Скрипит песок, все яростней, все жарче,
Застыл мираж, и стал рыбачьей сетью,
И воздух утомленно-дребезжащий,
Как стрекоза, которой негде сесть.
И, кинув небу чаек изобилье,
И теплой пеной берег просолив,
Ворочаются жирные глубины,
Тяжелые зеленые слои.
Он ковылял по пляжу, словно краб,
Сердитый, недоверчивый и слабый.
И голова качалась, как корабль
Под парусиной стариковской шляпы.
Кружилась голова у старика.
Старик себя сурово упрекал,
Что жил у осторожности в загоне,
Пренебрегая риском, как вином,
Что много лет провел над глубиной,
А глубины ни капельки не понял.
И вот сейчас, в оставшиеся дни.
В отчаянье стремительно раздеться,
Упасть в песок. И пятками, и сердцем
Постичь прибой и задержать отлив…
Над морем проплывали облака,
Уха варилась в доме рыбака,
Подняли чайки мелочный базар,
На лист полыни села стрекоза,
Шли сейнеры, неловкие от груза,
У рыбаков сверкали кремни скул,
И, солнцем ослепленные, медузы
Безвольно разливались по песку.
— Боже, как все намешано, — покачал головой Серафим Серафимович. — Хотя, знаете, я, кажется, начинаю вас понимать. По крайней мере, в морской теме. Кстати, если вы не знаете, там же у вас на юге зародилась целая школа. Ее придумал ученый грек. Как его… Костаниди…
— Костанди, Кирияк Константинович.
— А, знаете? Странно. Смешноватая школа. У них приоритет цвета над формой и состояния над жестом. Доморощенный импрессионизм. Получается, что прозрачные тени диктуют условия. И даже стрекоза, которой негде сесть, оказывается важным агентом. Особенно, если она все-таки садится, но на горькую полынь. Вы, Петр Борисович, умеете обращать свои недостатки в достоинства. Наивность ваша все-таки художественна, и небрежение профессионализмом происходит у вас не от любительства, а от влюбленности.

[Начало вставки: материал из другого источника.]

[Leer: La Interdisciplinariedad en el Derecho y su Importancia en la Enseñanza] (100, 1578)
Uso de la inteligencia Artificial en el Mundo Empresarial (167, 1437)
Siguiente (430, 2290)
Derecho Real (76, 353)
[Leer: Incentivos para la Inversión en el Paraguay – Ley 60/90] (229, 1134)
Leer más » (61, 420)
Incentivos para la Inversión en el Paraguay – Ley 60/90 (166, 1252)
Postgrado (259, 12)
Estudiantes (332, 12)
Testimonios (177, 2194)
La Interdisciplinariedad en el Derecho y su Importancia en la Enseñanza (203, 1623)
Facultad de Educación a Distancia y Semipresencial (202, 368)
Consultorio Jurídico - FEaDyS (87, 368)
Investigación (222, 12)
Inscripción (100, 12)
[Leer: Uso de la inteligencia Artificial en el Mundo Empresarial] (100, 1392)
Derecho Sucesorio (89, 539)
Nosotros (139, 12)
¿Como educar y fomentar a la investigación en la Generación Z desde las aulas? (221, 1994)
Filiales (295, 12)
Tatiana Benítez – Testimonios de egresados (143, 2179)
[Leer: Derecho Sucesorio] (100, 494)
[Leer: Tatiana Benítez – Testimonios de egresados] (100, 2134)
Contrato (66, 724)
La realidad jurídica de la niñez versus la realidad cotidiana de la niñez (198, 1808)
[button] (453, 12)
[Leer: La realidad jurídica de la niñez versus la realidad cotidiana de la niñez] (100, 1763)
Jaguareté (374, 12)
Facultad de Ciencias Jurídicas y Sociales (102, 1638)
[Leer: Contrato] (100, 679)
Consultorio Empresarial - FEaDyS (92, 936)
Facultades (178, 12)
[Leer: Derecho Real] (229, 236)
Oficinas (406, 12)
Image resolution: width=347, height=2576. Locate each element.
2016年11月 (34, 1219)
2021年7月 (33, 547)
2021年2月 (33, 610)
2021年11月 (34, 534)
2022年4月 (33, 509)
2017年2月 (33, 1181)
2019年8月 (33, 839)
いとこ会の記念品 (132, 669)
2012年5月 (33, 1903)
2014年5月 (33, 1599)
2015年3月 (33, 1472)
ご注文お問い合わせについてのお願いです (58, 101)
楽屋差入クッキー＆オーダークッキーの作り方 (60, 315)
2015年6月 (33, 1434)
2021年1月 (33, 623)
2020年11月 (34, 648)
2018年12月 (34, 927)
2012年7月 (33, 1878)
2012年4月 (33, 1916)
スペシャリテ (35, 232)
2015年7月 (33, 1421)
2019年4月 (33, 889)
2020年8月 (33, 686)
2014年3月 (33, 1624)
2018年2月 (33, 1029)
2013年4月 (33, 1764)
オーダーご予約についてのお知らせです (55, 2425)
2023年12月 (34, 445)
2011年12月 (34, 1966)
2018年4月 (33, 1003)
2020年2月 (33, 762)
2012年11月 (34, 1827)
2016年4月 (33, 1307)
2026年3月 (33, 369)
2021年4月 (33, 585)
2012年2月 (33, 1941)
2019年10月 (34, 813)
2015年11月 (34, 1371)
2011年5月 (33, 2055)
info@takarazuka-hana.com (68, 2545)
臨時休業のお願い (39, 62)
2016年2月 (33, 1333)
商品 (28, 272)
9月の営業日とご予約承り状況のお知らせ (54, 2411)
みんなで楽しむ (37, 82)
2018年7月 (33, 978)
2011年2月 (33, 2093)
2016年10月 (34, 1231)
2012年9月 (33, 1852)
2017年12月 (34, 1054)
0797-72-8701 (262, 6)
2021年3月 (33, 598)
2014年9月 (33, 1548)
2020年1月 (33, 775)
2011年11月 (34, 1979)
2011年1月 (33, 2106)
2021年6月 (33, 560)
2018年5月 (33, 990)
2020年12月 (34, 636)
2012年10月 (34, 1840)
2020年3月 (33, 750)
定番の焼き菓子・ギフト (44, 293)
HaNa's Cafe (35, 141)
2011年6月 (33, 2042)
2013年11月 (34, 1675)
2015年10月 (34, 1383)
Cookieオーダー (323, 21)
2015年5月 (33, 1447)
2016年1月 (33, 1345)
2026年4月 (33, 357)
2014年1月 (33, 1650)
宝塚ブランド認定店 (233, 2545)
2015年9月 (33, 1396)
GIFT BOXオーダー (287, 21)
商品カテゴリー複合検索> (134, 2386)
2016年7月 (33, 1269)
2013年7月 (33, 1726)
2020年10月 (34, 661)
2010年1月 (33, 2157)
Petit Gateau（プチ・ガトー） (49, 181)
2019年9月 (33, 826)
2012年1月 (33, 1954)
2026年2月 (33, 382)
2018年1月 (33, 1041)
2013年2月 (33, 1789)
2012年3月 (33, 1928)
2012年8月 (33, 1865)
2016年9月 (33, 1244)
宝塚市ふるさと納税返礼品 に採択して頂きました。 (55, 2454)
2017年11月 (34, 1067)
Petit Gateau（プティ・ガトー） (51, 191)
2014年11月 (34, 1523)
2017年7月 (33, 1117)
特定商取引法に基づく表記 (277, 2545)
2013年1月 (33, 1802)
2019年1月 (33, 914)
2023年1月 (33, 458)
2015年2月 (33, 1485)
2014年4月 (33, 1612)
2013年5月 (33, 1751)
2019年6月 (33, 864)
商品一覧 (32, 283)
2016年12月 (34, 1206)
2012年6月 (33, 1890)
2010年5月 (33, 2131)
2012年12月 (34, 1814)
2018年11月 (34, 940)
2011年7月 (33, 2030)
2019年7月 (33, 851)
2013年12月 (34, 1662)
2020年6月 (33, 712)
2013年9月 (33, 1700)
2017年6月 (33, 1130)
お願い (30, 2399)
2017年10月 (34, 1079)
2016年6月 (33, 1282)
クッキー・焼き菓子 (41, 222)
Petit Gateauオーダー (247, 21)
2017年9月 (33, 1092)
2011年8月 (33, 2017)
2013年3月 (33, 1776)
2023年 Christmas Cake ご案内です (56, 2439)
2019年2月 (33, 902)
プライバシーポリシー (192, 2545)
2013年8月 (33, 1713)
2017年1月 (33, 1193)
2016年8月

— У меня даже была строчка, — обрадовался Петр Борисович: — «не любитель, но влюбленный в зыбком ялике сидит».
— Сидит, и пусть сидит, — недовольный, что его перебили, сказал Серафим Серафимович. — Нельзя говорить «у осторожности в загоне». Что еще за загон такой! И эти ослепленные безвольные медузы… Гадость какая.
— Борисыч! — да погоди, Херсимыч, дай спросить, — сердился Савка, — а на что у вас в море ловят? На блесну? Я слышал, там судак.
— Судак, Савва, бывает, но на границе с пресной водой. В гирлах лиманов, например. Иногда, при лиманском течении, он ходит и по морю, но слепнет от соленой воды и не клюет. А в основном что: бычок, ставрида, камбала. Когда-то давно, во времена этих стихов водилась еще скумбрия, и пеламида, и луфарь. Но… Синица подожгла море, а Хаммер построил аммиачный завод, а танкеры с нефтью лопаются, как мидии, извините за метафору. Благородная рыба ушла, и теперь ее кушают болгары и турки. А ловят… Ставридку — на самодур — перышки такие вокруг крючка, камбалу и бычка — на креветку, или на фиринку — килька такая. Впрочем, в последние годы и креветки не стало…
— Везде нелегко, — вздохнул Савка.
На рассвете над Петром Борисовичем склонилось серое лицо.